Coupled with an ongoing trade war and weak demand from automobile and construction sectors, the steel industry has been facing dual heat and prices have fallen considerably.
The domestic steel industry has borne a direct brunt of economic slowdown with the demand remaining down for close to a year now. Coupled with an ongoing trade war and weak demand from automobile and construction sectors, the steel industry has been facing dual heat and prices have fallen considerably, Sanjay Gupta, Chairman, APL Apollo, told Prachi Gupta of Financial Express Online. He also talked about why there is an urgent need for the revival of the lending sector, ways that the government can deploy to spur the economy and why APL Apollo is focusing on brand positioning.
Here are edited excerpts of the interview:
GDP growth has slowed down, what does that mean for domestic steel consumption?
Domestic steel demand has slowed down significantly which is evident from the fall in steel prices in the last four quarters. Key reason is weak demand from the automobile and construction sectors.

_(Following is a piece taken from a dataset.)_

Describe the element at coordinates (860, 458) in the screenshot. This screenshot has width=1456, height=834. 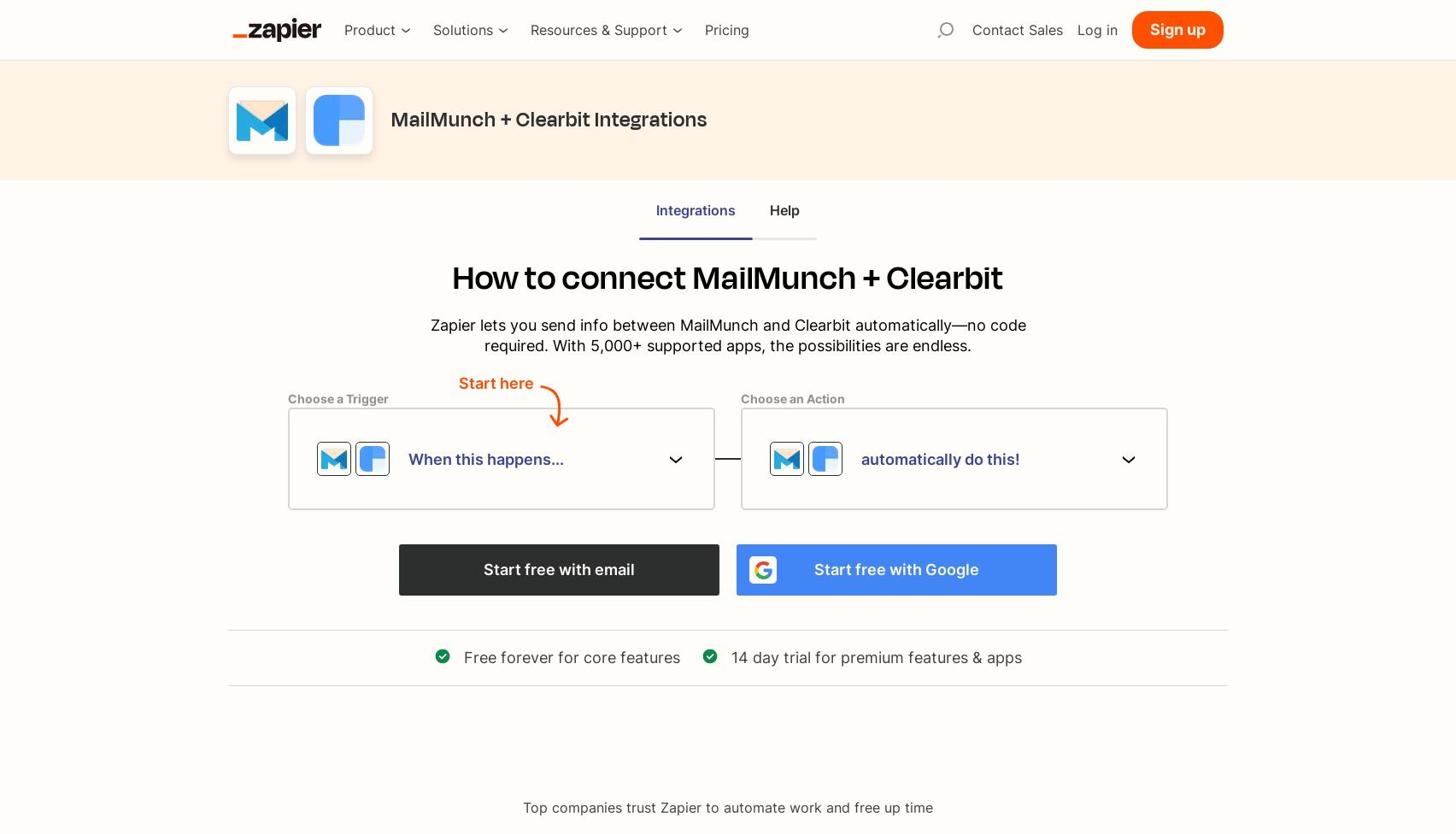
I see `'automatically do this!'` at that location.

However, demand in our structural steel market is still better as this category is highly under-penetrated in construction and infrastructure activities. As developers and contractors are shifting towards steel-based construction we are seeing good traction. Reason for shifting is faster construction which results in cost savings for developers and also steel-based methodology is more environment-friendly as it uses minimal groundwater. Moreover, our products are replacing wood in a big way.
Where do you see the industry heading to considering the ongoing macroeconomic factors?
We are keeping our fingers crossed on recovery in the economy. Today India has the lowest interest rates in many years and the tax rate is the lowest ever. As an entrepreneur, you can’t expect better from the government. However, one problem which is keeping our economy from taking off is the slowing lending by the banks. The government needs to quickly resolve this issue so that private capex cycle can kick start which will have a multiplier impact on job creation, FDI inflows, GDP growth and consumption etc. In our view, things should start moving in the next 6-12 months.
Does ongoing trade war have any impact on steel exports?
Government is quite alert on this subject. They are aware of high stakes for the steel sector in terms of profitability, employment etc.
Any suggestions for the govt to tackle slowdown?
Government is trying its level best to boost the economy. There are two main areas of concern:
Lending by banks and dull consumption. Our financial system is struggling from large NPAs so banks and NBFCs require immediate capital infusion. Good organizations have been able to raise capital but still, there is a big hole which needs to be covered up. And it would not happen overnight as you need to manage inflation and currency as well. We hope that our financial institutions get recapitalized enough to kick-start the economy. On the consumption side, the government can handle the income taxes and GST rates wisely.
How is your target of achieving a production capacity of 2 million metric ton panning out?
We are on track to achieve the target of 2.5 million metric ton by FY22. This is despite the fact that there is minimal support from the macro environment. So our organization is fully geared up to work on our strengths which are innovation, the introduction of new application in structural steel category and market penetration. Over and above this, we are working on brand building exercise which will create pull demand for our products. If macro-environment supports us, the target can be achieved much earlier.
What is the current growth rate of steel pipe industry?
Steel pipe industry is growing at 7-8%, and we are growing at 20% CAGR. Steel demand is directly linked to the GDP growth rate in any economy. For 12% growth in steel demand, India GDP needs to grow around 8% which seems a bit tough in the short term. At the same time, we believe that such high growth rates are possible in the near to long term.
APL Apollo isn’t a consumer-facing company. What made the company decide to go for TVC, especially when business is down for many sectors?
APL Apollo is a consumer-facing company. Most of our products like structural pipes, door frames, roofing solutions, furniture etc are aesthetically visible inside your house or residential complex.
However, no player in our sector ever took an effort to build a brand around these offerings. Some of our peer categories like PVC pipes and wires & cables are not even visible inside homes but a few companies have created great brands in these categories. So for APL Apollo, it is very important to target branding as our products are visible. Our branding exercise which includes TVC is result of this thought process.